*** Block opens ***
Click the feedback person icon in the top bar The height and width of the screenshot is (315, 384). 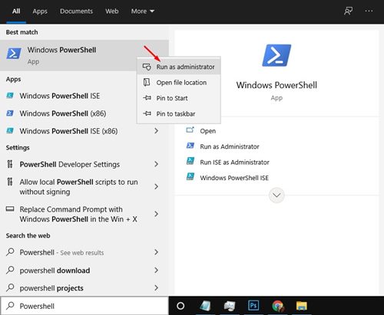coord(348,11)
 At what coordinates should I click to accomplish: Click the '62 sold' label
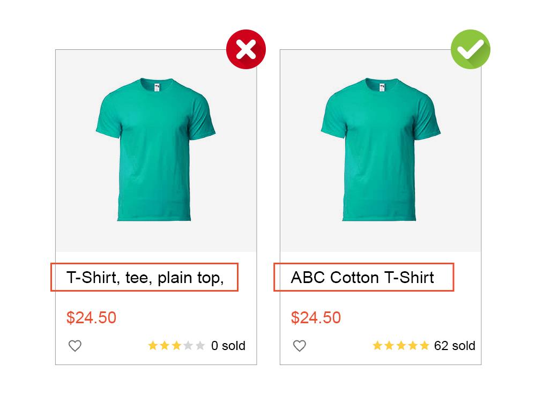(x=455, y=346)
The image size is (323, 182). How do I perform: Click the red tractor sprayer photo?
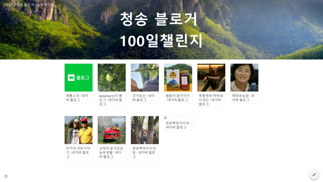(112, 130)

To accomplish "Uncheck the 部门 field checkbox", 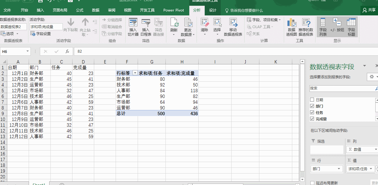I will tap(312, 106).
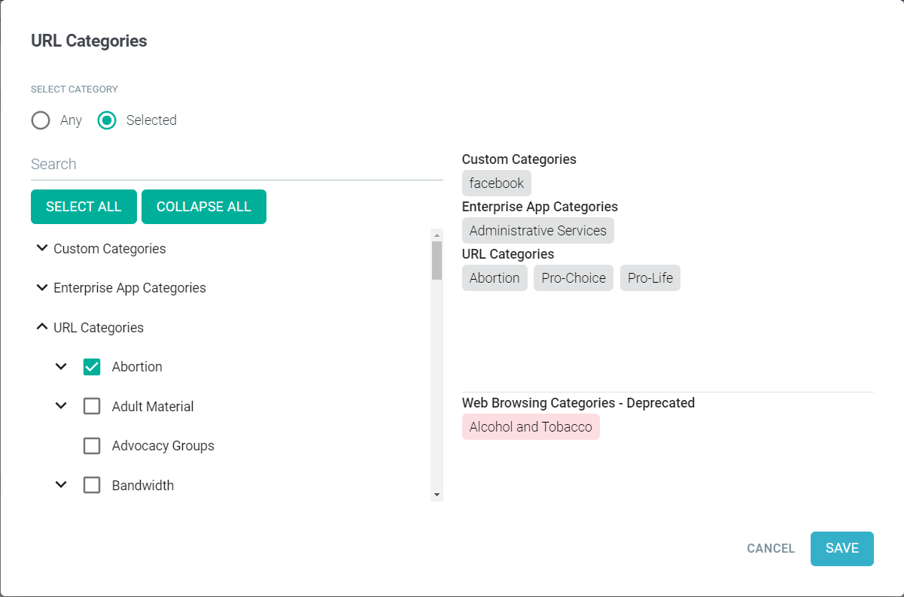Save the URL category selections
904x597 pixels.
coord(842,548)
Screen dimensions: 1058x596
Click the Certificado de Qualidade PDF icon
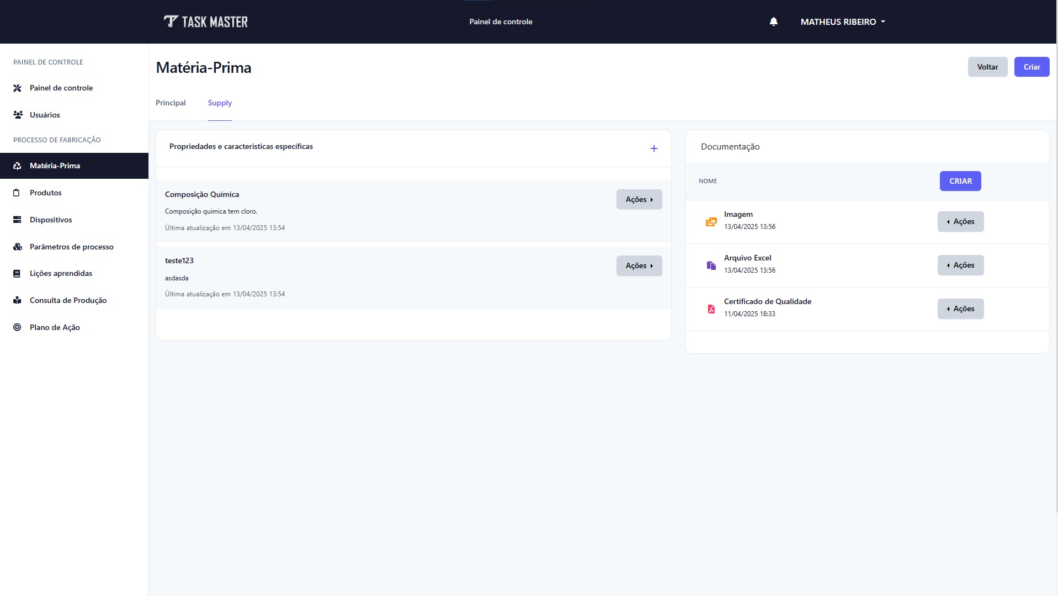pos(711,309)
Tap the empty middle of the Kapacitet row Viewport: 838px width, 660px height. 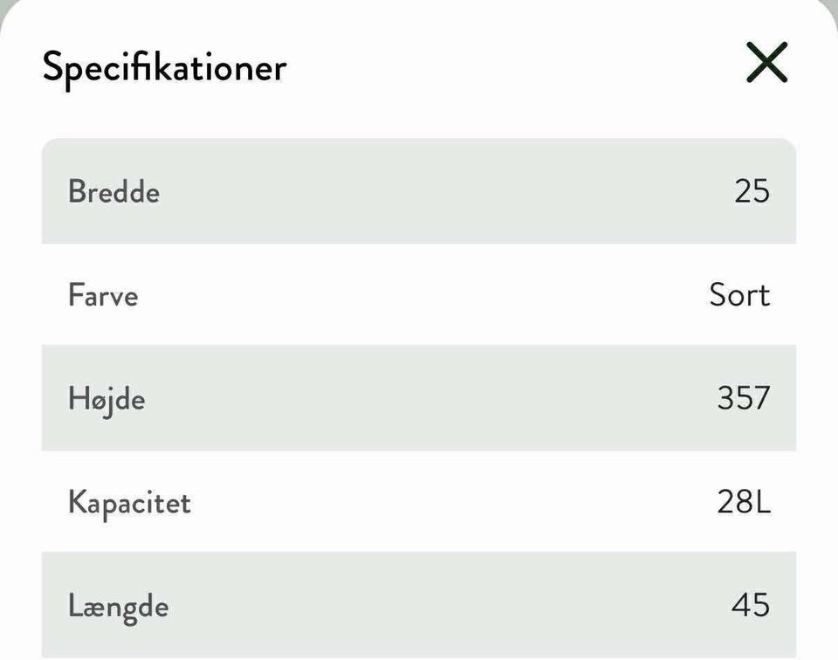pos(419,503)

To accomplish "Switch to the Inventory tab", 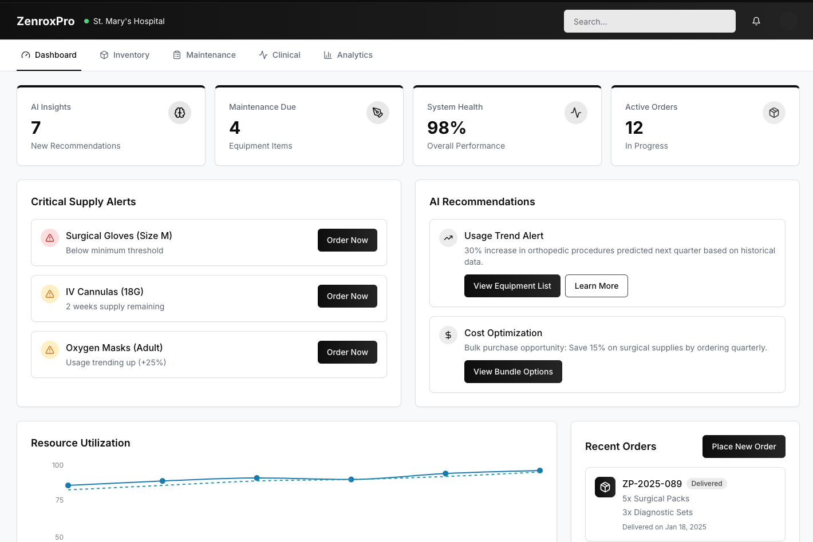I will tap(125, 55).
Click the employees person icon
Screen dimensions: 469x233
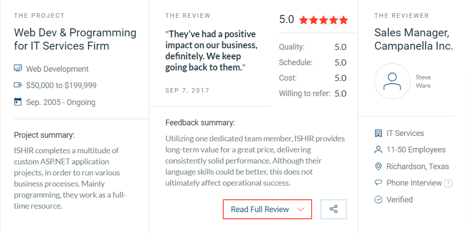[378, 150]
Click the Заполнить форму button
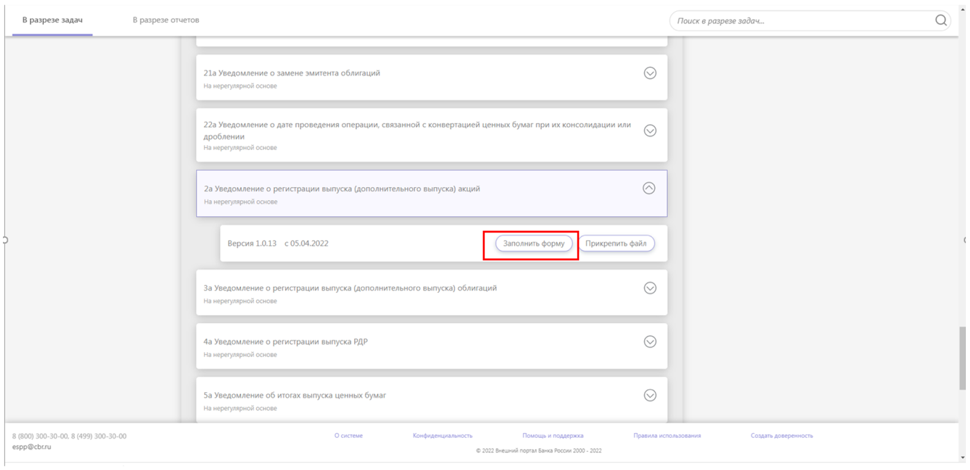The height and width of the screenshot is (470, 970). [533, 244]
*** Block closes ***
*** Block opens ***
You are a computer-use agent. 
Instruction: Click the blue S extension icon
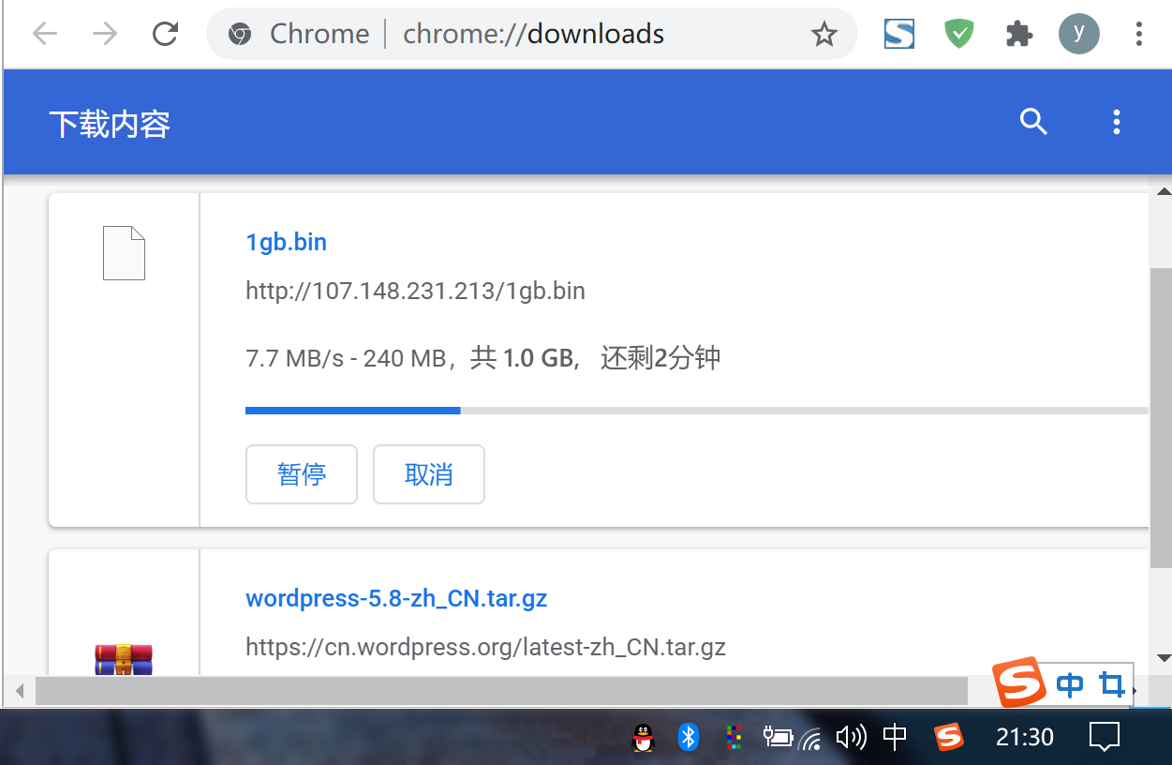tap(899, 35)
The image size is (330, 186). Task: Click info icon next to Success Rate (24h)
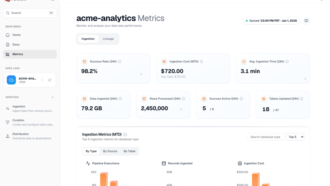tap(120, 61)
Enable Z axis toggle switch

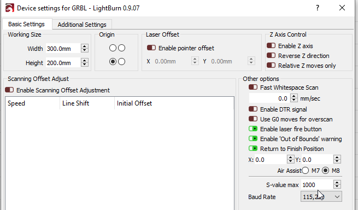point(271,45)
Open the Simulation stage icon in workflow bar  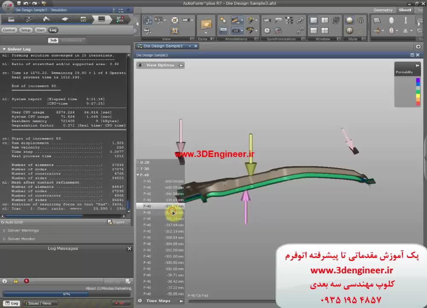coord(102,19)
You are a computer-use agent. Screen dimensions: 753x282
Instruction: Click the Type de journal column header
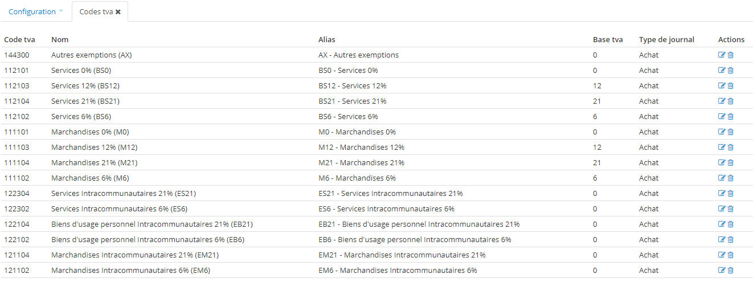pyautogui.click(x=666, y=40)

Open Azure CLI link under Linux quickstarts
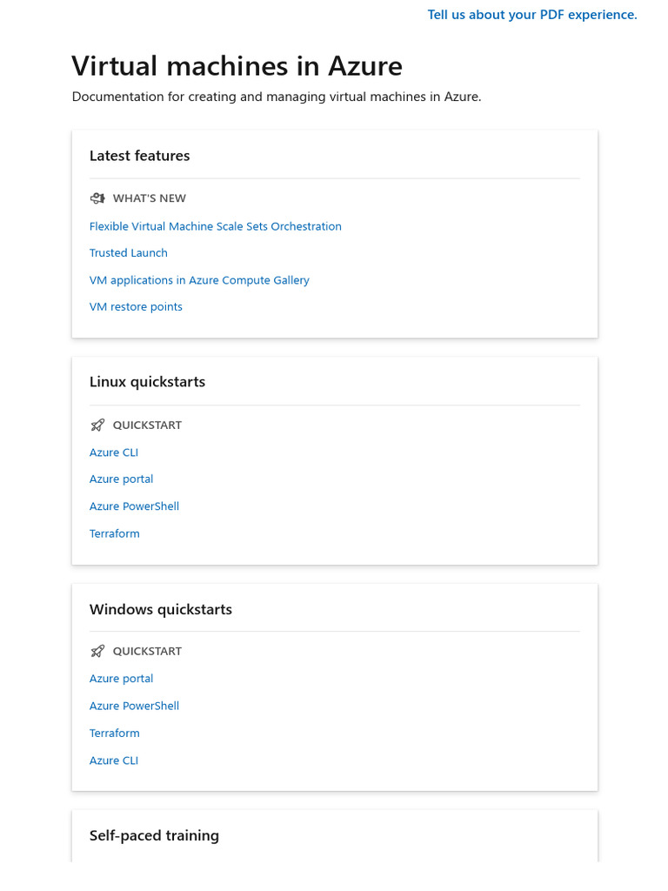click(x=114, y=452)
*** Block closes ***
Looking at the records above, work out how many lines include the string "computer". Give the number and nothing else.

2